(Collected data)
===============

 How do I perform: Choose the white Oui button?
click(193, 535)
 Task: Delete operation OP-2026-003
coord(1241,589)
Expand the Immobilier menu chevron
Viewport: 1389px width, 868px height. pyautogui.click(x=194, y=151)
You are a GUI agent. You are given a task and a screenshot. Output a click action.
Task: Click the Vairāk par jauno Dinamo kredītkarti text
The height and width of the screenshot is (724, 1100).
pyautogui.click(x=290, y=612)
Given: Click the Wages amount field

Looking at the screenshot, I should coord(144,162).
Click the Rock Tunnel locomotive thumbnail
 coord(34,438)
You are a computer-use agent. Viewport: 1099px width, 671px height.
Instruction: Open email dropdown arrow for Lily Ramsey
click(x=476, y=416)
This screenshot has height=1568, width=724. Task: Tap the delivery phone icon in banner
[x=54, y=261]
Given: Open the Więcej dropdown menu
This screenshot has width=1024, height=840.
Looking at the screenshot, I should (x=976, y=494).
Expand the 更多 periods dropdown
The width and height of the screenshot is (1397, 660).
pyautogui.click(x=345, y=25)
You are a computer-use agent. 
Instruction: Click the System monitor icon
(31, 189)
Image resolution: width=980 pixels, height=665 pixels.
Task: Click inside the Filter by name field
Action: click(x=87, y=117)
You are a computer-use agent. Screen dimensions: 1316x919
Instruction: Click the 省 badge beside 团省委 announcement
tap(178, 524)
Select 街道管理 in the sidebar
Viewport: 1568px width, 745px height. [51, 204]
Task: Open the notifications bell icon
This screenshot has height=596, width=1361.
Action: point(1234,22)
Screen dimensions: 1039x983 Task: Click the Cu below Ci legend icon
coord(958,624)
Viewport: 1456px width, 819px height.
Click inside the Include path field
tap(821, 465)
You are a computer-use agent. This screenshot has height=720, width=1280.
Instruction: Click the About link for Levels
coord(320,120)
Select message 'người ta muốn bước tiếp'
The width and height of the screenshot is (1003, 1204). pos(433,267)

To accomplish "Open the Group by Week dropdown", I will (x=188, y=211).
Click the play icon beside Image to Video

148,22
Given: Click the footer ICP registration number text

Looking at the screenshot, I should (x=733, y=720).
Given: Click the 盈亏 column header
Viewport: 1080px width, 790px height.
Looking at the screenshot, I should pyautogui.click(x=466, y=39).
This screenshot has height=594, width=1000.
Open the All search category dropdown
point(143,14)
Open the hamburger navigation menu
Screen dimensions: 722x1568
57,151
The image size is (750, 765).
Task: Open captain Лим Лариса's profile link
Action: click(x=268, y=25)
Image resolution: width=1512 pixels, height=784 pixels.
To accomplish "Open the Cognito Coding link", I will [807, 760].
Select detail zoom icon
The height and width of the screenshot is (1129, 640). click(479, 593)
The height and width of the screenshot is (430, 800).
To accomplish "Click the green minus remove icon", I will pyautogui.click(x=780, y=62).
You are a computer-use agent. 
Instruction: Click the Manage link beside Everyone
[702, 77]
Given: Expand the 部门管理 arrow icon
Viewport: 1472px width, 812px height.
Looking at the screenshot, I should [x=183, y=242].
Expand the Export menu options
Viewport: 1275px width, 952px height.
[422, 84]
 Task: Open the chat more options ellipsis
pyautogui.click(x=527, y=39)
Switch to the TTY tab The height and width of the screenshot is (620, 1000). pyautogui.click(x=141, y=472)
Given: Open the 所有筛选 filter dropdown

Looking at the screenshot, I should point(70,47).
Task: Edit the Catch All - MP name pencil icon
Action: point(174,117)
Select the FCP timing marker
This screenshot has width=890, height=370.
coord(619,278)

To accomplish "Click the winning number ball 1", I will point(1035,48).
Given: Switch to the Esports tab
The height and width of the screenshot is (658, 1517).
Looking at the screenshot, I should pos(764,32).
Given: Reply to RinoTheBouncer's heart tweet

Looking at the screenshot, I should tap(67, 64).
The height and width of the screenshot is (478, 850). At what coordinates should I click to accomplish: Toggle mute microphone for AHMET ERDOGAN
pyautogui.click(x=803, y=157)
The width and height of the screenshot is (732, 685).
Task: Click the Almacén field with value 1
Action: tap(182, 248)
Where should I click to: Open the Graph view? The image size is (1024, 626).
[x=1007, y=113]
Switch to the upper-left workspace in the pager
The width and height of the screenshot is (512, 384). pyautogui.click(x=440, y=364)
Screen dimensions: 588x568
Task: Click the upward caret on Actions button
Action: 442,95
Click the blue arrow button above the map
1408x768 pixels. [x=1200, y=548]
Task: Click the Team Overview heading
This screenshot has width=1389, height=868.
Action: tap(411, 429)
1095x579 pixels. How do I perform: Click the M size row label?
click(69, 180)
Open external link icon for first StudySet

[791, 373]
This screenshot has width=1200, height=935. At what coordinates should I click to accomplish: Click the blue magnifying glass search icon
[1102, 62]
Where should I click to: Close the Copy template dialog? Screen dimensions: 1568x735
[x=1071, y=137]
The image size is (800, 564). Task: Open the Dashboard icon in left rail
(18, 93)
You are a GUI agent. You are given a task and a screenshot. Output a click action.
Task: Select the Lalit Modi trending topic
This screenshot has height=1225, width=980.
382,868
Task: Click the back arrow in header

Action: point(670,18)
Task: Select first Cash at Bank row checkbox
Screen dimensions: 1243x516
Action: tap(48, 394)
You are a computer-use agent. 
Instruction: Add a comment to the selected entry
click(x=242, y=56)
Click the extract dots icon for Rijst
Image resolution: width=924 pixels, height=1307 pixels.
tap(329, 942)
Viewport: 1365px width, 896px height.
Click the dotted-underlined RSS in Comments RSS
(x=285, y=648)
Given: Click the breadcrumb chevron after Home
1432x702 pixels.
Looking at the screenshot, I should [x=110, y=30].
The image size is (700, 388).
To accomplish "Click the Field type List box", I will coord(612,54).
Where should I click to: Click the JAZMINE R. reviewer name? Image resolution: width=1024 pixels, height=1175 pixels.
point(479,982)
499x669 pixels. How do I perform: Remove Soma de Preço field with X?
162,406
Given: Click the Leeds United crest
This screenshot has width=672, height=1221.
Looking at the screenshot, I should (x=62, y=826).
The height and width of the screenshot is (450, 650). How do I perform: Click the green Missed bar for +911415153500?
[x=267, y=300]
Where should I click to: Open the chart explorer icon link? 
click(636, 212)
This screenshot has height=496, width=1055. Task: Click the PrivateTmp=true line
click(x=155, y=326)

===============

In the data above, retype exactly and only the lines between the one holding "Open the All search category dropdown" and the one holding "Given: Expand the 部门管理 arrow icon", inclusive.

■ Exercise response ■
Open the All search category dropdown
point(143,14)
Open the hamburger navigation menu
Screen dimensions: 722x1568
57,151
The image size is (750, 765).
Task: Open captain Лим Лариса's profile link
Action: click(x=268, y=25)
Image resolution: width=1512 pixels, height=784 pixels.
To accomplish "Open the Cognito Coding link", I will [807, 760].
Select detail zoom icon
The height and width of the screenshot is (1129, 640). click(479, 593)
The height and width of the screenshot is (430, 800).
To accomplish "Click the green minus remove icon", I will pyautogui.click(x=780, y=62).
You are a computer-use agent. 
Instruction: Click the Manage link beside Everyone
[702, 77]
Given: Expand the 部门管理 arrow icon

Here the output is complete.